It's like any other difficult situation in marriage. You have to eventually decide what *you* can live with and under what terms. I'd say it's probably not too different than living with an addict in that way. At what point do you decide that your spouse's illness infringes upon your health and happiness too much, whether that illness is mental, alcoholism, drug addiction or whatever? Or does it? Do you leave, do you find some sort of middle ground and just live apart....you just have to work all of that out until you're comfortable with the result, you know? It's hard to give up the feelings, unless you stay too long, I'd imagine and they just get trampled. You just have to do the best you can and try to take care of yourself along the way.


----------



## ZaysMommy

Oh my gosh I relate to this so much! Been married to my BPD husband for 11 years now. 6 mo in to marriage he started drinking. That went on for a while. Nearly 5 years ago we had our first child during what seemed to be a stable time. Right after our second son he was diagnosed bipolar about 3 years ago. There is no longer a drinking problem since he's been on lithium. . . . now he has been unemployed for a year and a half after getting fired. This whole time has been boo hoo me, I'm so depressed. He is finally going to school but taking only one class. Feels entitled to do this and not work even though we can't afford it. Does NOTHING literally NOTHING to help me at all. Sleeps, watches TV and does FB for hours on end. Stays up all night and has my boys sched all screwed up to the point that I'm putting them in daycare.

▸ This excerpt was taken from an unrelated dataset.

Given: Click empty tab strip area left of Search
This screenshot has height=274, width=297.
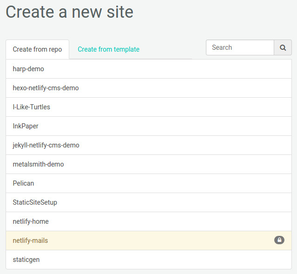Looking at the screenshot, I should coord(174,49).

He constantly wants coddled and affirmed and I'm fed up completely. Finally seeing a therapist. Its just too much!!!! I hung in there for so long thinking it would get better if he stopped drinking....but nothing really has changed.


----------



## TiggyBlue

My father was bi polar and my mum stuck with him to the end, the payoff for her is it nearly destroyed her. He was a narcissist as well and used his suicidal tendencies to dictate and control everything (he admitted he played on it to get his own way), he cheated and was just plain cruel to her (my mum had been in 2 car accidents and he would purposely drive dangerously till she turned white and would smirk, things like that).

My mum is the most loyal person I have ever know and for someone to abuse that gift and use someones loyalty against them is despicable.
Also being child growing up in that environment is living hell, I turned into a self harmer during my teenage years due to the amount of stress I was under (also having undiagnosed adhd), he ended up seeing me as competition for attention.
My father attempted suicide 2 times and committed suicide when I was 19 leaving my mum with £40.000 worth of debt (from his £200 a week pot habit) and not being able to answer the door fearing it was bailiffs and terrified the house was going to be repossessed.

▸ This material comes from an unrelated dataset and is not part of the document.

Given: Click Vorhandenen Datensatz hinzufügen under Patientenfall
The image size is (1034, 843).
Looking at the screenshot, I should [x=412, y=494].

There are some amazing people who have bi polar and do what they can to get themselves help, and I have the utmost respect for people with BPD who has the strength to get help, but there are some people who will just take, take,take from someone till they are a shell.

From having the childhood I had and seeing just what my mum went through there's is no way in hell I would get with someone who didn't have BPD or any mental illness under control, loyalty is a amazing thing but not to the point you yourself gets destroyed.


----------



## Uptown

ZaysMommy said:


> He was diagnosed *bipolar *about 3 years ago.


ZM, welcome to the TAM forum. You and your son may be dealing with far more than bipolar disorder. A recent study found that about half of bipolar sufferers also have full blown BPD (Borderline Personality Disorder). See Table 2 in Prevalence, Correlates, Disability, and Comorbidity of DSM-IV Borderline Personality Disorder: Results from the Wave 2 National Epidemiologic Survey on Alcohol and Related Conditions. 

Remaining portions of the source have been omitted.